|Re: isbound(component_reference) == false in 6.1.0? [message #1782124 is a reply to message #1782113]
||Mon, 19 February 2018 09:07
|| Elemer Lelik
Registered: January 2015
let me start with the second question:
-in https://github.com/eclipse/titan.core/tree/master/usrguide there's a releasenotes.doc which collects a summary of
main changes in each release
-under https://projects.eclipse.org/projects/tools.titan/downloads there's a documentation package which contains the latest documents and a detailed change log relevant for the release (meaning that for 6.3.0 covers changes from 6.2.0 to 6.3.0) ; It is confusingly named Titan_demo_6.3.0.pdf
or something like that;
It should maybe be made part of the release notes, but due to its size it would make that quickly unmanageable; this change log is assembled based on the bugzilla info , but offers a mores structured view.

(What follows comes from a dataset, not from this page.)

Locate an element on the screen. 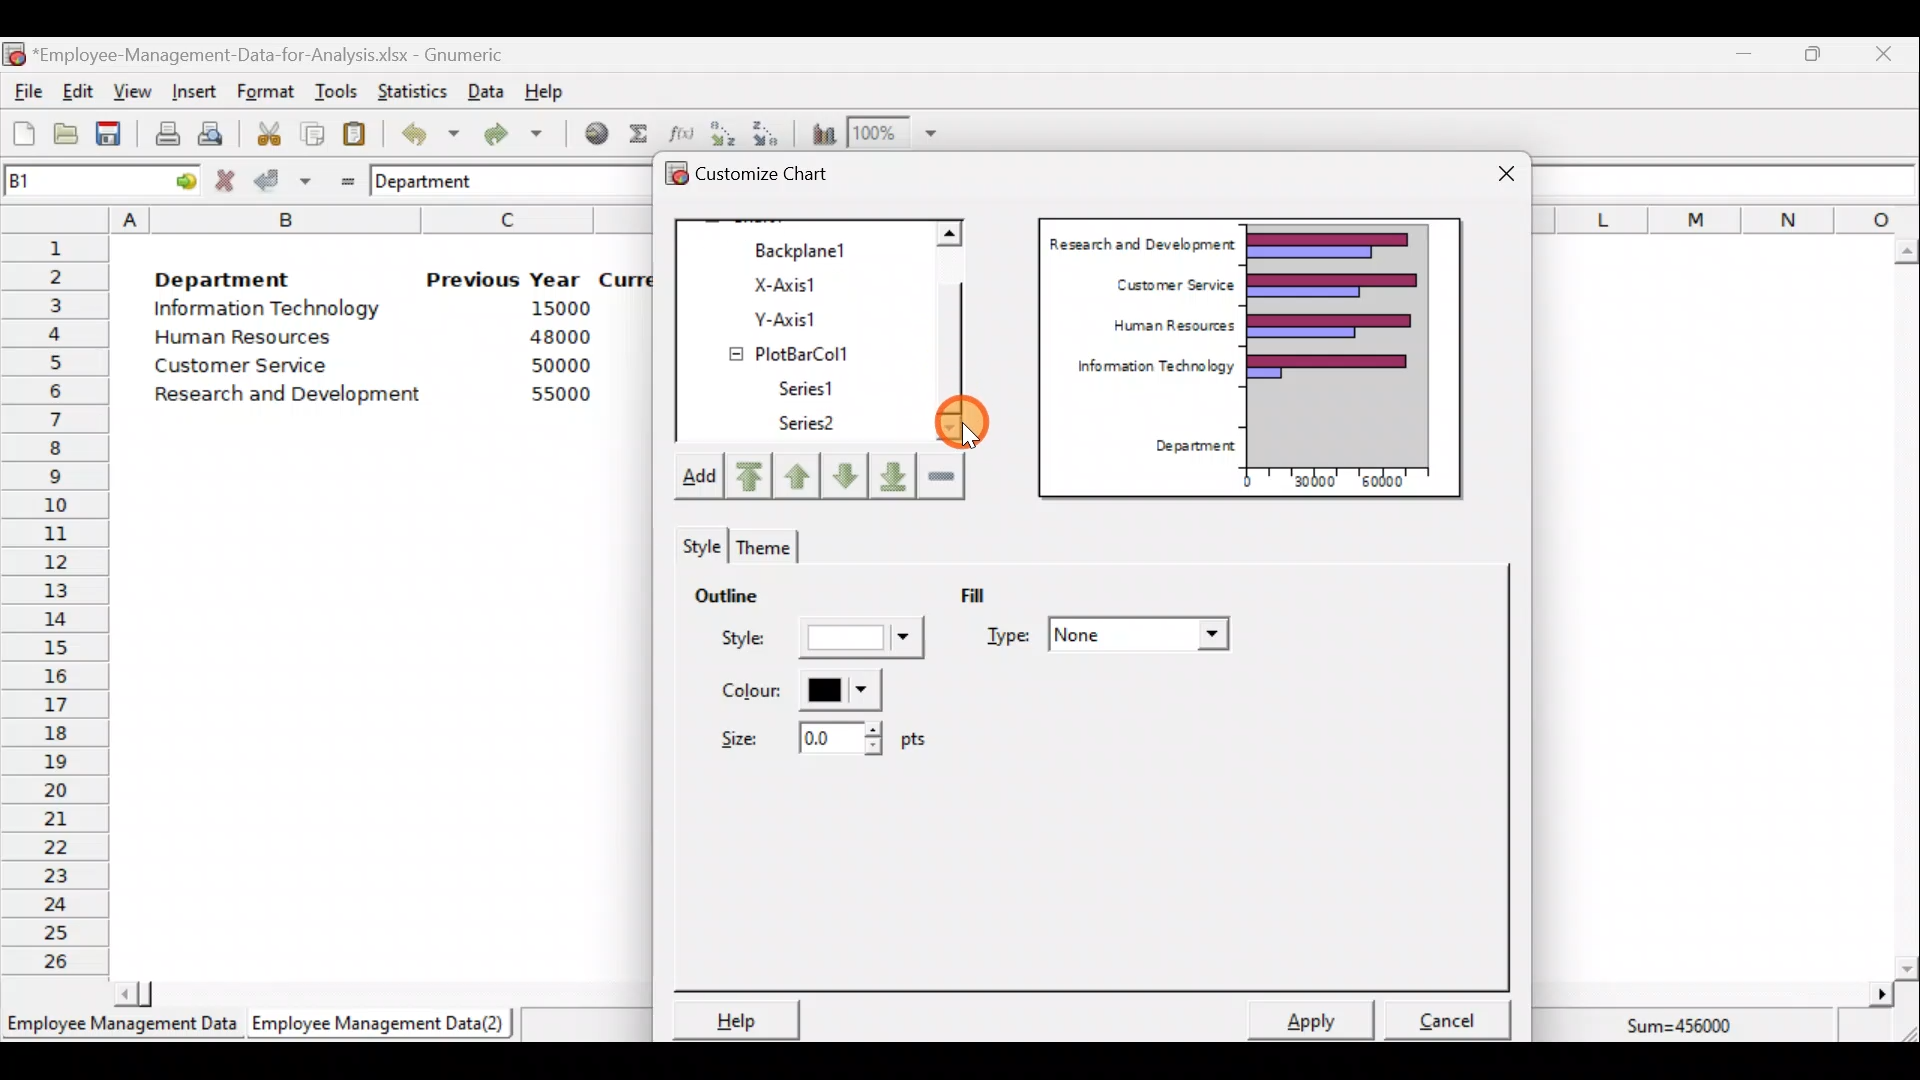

I have attached the 6.2.0 change log, covering the difference between 6.1.0 and 6.2.0 .
- We only offer support for the last release and the one before (currently 6.3.0 and 6.2.0 ) , meaning that we accept bugs for these releases only ; we try to encourage users to move to latest revisions.

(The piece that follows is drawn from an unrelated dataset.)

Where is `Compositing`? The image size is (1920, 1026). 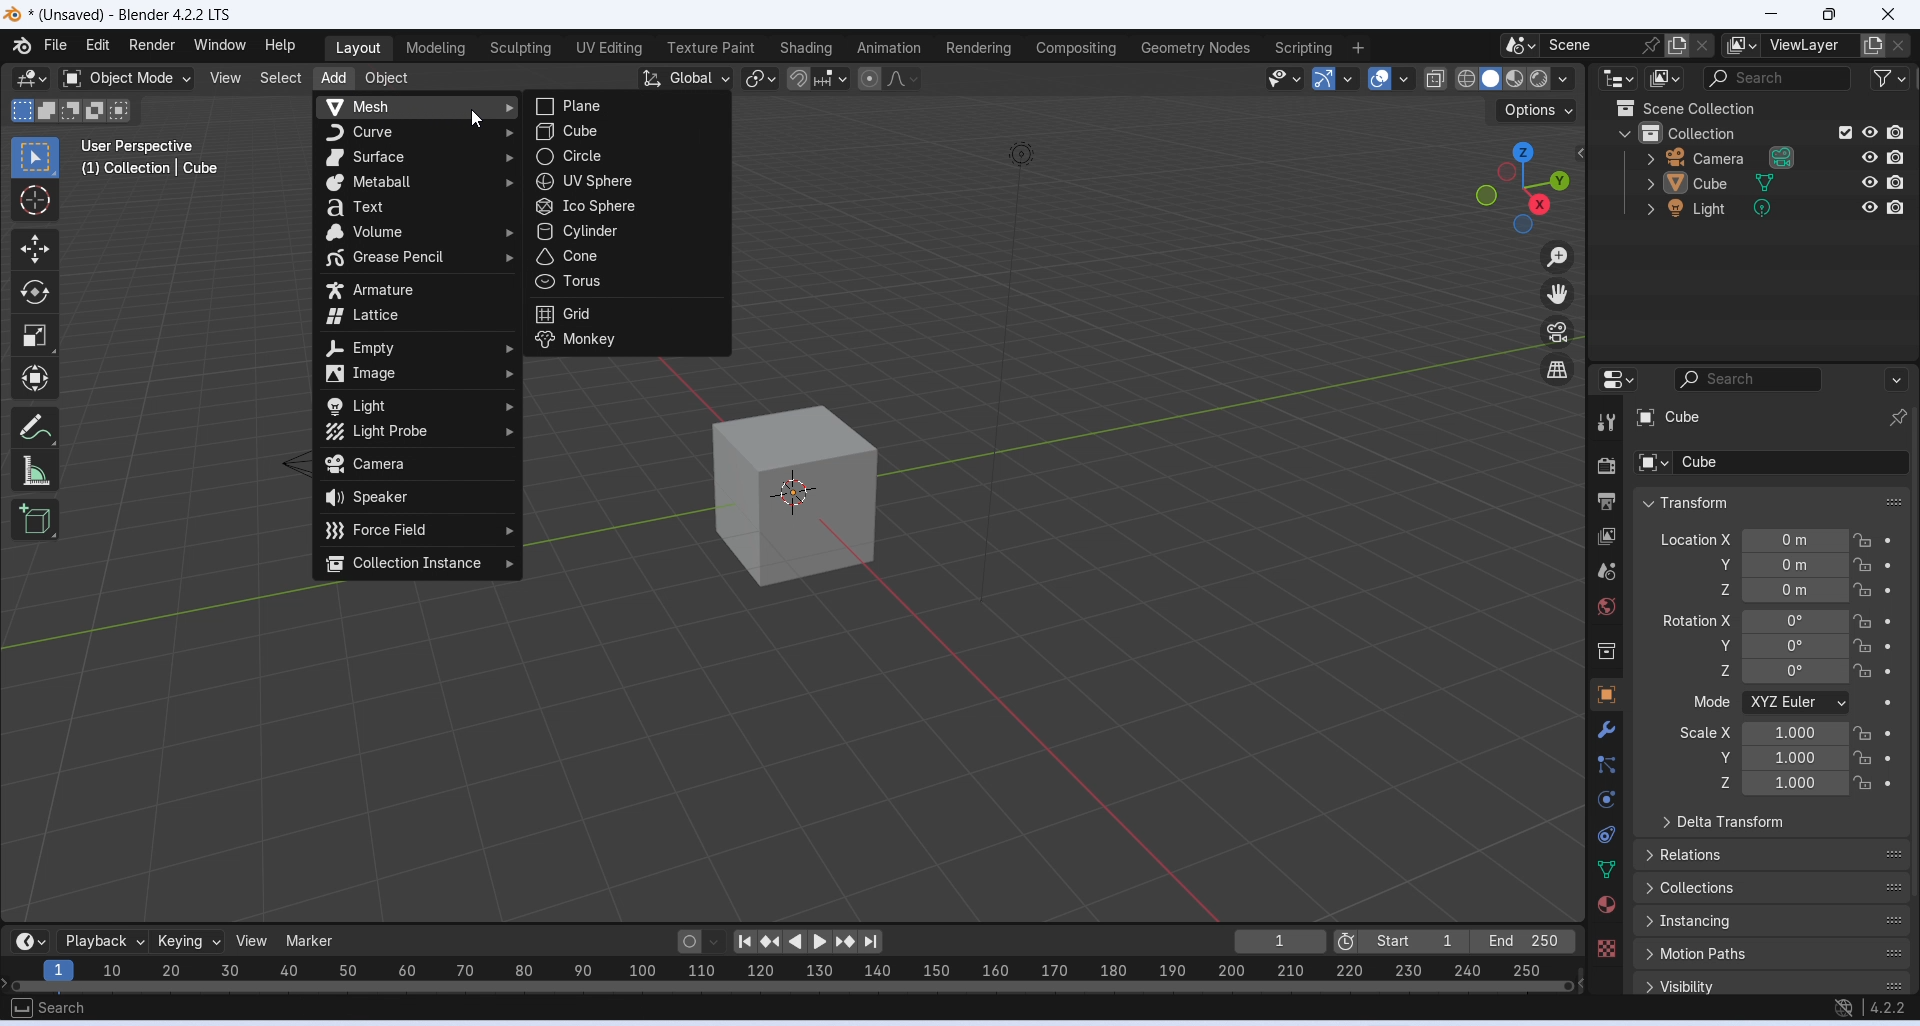
Compositing is located at coordinates (1077, 47).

Also, we don't offer corrective releases: if an error is found is an a release say 6.2.0 , it will only be corrected in 6.4.0 earliest , there will be no patched 6.2.0 or 6.3.0 release.
The reason fort the above is simply economical: a more extensive interpretation of the service level agreement would take more resources
than we currently have.
Now, to your first question:
-I could not find the exact commit that fixed the component reference issue with isbound ; there have been some isbound and component reference interventions and hopefully one of them had the implicit side effect you have mentioned.
I can only suggest that you prepare the code for 6.3.0 and migrate to it as soon as possible. I'm sure you are aware of it but migration costs will increase day by day especially if changes are major in newer releases.
As we have our roots in telecom we always try to attenuate the effect of changes even at the cost of introducing e.g. compiler switches to keep legacy behaviour, but this also means that latest features and possibly fixes will not be available.